Here are some examples:
- Insurance schemes often offer family plans that favor large and unsustainable families, rather than charging for each person enrolled. Alternatives exist that don’t ask smaller or nontraditional families to subsidize their larger brethren. In my son’s school (yes, I have only one child) and many others, childcare plans often don’t charge per child, but instead offer reduced fees and more openings for larger families.
- In federal and state child tax-credit schemes, individuals and small families subsidize tax credits for larger and unsustainable families, and some want to increase the cost in order to incentivize women to have more kids.
- Do we really want to punish responsible families just so that governments and big businesses can have more taxpayers and cheap labor for the future? Especially when study after study shows that this trend is bad for kids and is destroying our environment and our quality of life?
Instead of incentivizing large and unsustainable families, polices should be based on the first human right: ensuring every child their right to an ecologically and socially fair start in life.

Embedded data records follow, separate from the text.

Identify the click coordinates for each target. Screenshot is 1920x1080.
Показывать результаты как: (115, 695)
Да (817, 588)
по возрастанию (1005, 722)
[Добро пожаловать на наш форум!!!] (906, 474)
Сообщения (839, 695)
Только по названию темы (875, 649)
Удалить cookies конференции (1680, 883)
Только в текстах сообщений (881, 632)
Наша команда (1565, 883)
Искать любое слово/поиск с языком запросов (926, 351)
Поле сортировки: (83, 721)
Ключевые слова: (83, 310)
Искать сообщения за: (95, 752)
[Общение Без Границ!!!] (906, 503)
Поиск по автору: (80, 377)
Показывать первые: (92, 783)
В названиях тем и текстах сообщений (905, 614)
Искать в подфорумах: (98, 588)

That means incentivizing smaller and more sustainable families who invest more in each child and who can use the resources they save to help improve the conditions into which other families bring their children.
TAKE ACTION: Tell us your story! If this resonates with you, write to email@example.com and tell us your experience. Also, urge Congress to embrace smaller families who can invest more in each child.
*After this initial post was written another anonymous mother, who works as an executive in one of the largest companies in the United States, came forward and had this to say: “Even in the arts and other places where there is say a single or couple membership, the options often jump to a family membership of 4 kids and sometimes more, without an in-between option if you only have one kid. I’ve seen that a lot and it pisses me off.”